Characteristics of Deterministic and Stochastic Sandpile Models in a Rotational Sandpile Model
S. B. Santra, S. Ranjita Chanu, D. Deb

TL;DR
This paper introduces a new rotational sandpile model with a rotational constraint affecting sand flow, revealing critical exponents and behaviors that blend deterministic and stochastic features in self-organized criticality.
Contribution
A novel quasi-deterministic rotational sandpile model is developed, demonstrating unique critical exponents and scaling behaviors in non-equilibrium steady states.
Findings
Critical exponents characterize avalanche properties.
Probability distributions obey finite size scaling.

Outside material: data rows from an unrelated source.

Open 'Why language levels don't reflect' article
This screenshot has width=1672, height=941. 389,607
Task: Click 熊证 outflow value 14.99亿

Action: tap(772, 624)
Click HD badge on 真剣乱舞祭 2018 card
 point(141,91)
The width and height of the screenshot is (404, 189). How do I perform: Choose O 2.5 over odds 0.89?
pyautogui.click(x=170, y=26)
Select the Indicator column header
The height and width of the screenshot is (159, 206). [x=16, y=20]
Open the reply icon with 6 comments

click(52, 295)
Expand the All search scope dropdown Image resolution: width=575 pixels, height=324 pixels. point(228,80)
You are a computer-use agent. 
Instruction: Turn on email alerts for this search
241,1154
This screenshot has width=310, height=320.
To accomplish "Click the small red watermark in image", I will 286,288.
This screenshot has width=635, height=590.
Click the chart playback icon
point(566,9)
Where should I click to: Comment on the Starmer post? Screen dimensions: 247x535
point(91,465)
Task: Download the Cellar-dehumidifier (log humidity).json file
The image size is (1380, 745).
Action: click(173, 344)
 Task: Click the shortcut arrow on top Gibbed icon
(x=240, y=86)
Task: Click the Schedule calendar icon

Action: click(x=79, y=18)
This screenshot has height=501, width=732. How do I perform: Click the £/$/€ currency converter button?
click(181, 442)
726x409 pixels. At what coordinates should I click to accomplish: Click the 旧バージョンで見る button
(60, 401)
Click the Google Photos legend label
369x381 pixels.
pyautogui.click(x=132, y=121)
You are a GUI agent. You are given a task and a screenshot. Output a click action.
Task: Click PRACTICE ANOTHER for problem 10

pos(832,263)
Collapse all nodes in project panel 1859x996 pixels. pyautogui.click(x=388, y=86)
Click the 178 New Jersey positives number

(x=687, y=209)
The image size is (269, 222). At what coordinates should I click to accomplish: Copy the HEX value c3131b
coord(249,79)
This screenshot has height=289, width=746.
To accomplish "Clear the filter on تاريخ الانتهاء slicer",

Model exhibits features of both deterministic and stochastic sandpiles.
Abstract
Rotational constraint representing a local external bias generally has non-trivial effect on the critical behavior of lattice statistical models in equilibrium critical phenomena. In order to study the effect of rotational bias in a out of equilibrium situation like self-organized criticality, a new two state ``quasi-deterministic'' rotational sandpile model is developed here imposing rotational constraint on the flow of sand grains. An extended set of new critical exponents are found to characterize the avalanche properties at the non-equilibrium steady state of the model. The probability distribution functions are found to obey usual finite size scaling supported by negative time autocorrelation between the toppling waves. The model exhibits characteristics of both deterministic and stochastic sandpile models.